It has been confirmed that the Arctic Sea had a secret cargo.,It's not official what the secret cargo is, but it's apparently "valuable and extremely dangerous".



This is what has me concerned now:

1) The cargo vessel was carrying something "valuable and extremely dangerous"


2) No timber spotted on the surface of the sea, indicating no sinking as yet.


3) The end destination of the cargo vessel, in consideration of the fact it is carrying something "valuable and extremely dangerous"


4) The Russians scrambling Navy vessels with the view to finding and boarding the ship as soon as possible. This is obviously to them a priority.



Latest:



Missing ship feared hijacked by pirates


From the Link:



While the search is going on in the Atlantic for the missing “Arctic Sea” ship with a Russian crew onboard, speculations are raging in the media over if and why the vessel could be seized by pirates.


On Wednesday Interpol has passed the shocking information to all its member states that the “Arctic Sea” was seized by pirates, according to Itar-Tass news agency’s London department – though the Russian Central Interpol Bureau says they haven’t received any information concerning the possible seizure of the “Arctic Sea” from the General Secretariat of Interpol, according to the Russian department of Itar-Tass.


They add that, according to a pilot of a Portuguese coastal patrol aircraft, he saw the “Arctic Sea” on August 2 while patrolling the Atlantic in latitude of the city of Porto.

After that all traces of the ship disappear, as there are “no indications that it would have passed Gibraltar”, a Spanish coastguard official told the Independent.

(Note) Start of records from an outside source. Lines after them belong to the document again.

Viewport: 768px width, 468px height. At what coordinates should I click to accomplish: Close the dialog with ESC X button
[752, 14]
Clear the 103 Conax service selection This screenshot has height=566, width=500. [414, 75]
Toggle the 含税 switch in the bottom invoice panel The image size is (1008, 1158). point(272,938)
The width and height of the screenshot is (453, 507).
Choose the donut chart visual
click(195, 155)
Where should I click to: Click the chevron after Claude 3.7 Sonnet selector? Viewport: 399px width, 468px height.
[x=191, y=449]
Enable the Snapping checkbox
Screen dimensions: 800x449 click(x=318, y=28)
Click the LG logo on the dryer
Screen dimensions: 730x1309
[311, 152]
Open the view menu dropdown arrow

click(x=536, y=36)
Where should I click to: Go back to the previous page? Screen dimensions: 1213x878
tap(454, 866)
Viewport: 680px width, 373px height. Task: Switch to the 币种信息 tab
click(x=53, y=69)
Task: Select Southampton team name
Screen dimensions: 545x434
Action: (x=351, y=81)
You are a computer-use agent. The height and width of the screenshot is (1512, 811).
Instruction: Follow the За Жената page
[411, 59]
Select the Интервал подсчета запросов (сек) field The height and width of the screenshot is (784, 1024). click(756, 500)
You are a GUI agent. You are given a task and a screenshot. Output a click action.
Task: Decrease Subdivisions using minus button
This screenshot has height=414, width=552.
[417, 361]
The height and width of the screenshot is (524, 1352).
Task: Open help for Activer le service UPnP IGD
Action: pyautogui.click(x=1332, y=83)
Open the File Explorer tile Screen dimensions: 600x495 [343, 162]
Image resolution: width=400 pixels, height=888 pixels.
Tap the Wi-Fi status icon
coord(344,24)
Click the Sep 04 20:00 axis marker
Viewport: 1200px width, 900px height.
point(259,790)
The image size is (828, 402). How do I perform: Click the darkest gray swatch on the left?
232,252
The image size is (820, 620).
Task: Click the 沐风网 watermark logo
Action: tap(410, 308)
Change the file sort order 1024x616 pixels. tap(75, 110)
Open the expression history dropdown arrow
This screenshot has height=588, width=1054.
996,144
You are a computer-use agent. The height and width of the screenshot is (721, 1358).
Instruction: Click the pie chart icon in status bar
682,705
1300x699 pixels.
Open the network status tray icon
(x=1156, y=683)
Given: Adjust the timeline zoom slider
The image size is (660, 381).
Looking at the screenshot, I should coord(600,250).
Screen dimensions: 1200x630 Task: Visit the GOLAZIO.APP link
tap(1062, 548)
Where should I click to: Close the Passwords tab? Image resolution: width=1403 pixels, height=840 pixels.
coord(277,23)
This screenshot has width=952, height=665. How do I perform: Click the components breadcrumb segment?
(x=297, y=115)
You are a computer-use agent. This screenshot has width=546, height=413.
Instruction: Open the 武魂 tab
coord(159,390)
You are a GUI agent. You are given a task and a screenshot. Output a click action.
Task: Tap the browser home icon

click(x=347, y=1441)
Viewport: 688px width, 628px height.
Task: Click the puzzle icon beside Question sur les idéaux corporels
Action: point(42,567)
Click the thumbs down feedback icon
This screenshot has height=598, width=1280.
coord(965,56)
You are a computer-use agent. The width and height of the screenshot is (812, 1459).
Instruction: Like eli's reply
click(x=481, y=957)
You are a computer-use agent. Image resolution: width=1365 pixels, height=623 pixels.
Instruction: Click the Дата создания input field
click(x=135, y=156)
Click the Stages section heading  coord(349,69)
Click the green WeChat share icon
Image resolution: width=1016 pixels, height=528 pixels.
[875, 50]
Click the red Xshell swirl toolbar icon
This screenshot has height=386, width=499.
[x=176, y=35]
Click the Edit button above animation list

The “Arctic Sea”, a Maltese-registered vessel heading to Algeria with a cargo of timber, was last recorded on the AIS Live ship tracking system off the coast of Brest, northern France, at 1.29am on July 30. At that moment the ship was in the western part of the Bay of Biscay.

The ship was due to arrive in the Algerian port of Bejaia on August 4 – which it never did.

An incident which recently happened to the ship in the Baltic Sea has aroused the suspicion that the ship has been hijacked.

On July 24, masked men claiming to be police stopped the “Arctic Sea”, tied up the crew and searched the vessel.

According to the “Arctic Sea” crew’s report, after the 12-hour ordeal, the masked men left and the ship resumed its voyage – which is now doubted.

The British coastguards who were the last to have communicated with the ship on radio, on July 29 as the “Arctic Sea” passed along the English Channel, now suggest that the person speaking to them was “either a hijacker or a member of the crew with a gun pointed at his head”, the Independent says.

“We heard from this ship, not knowing it had been hijacked, on 29 July at 5.30 in the morning [local time]. They said they had 15 crew on board and they were going from Jacobstad [in Finland] to Bejaia,” Mark Clark of the UK's Maritime and Coastguard Agency (MCA) said.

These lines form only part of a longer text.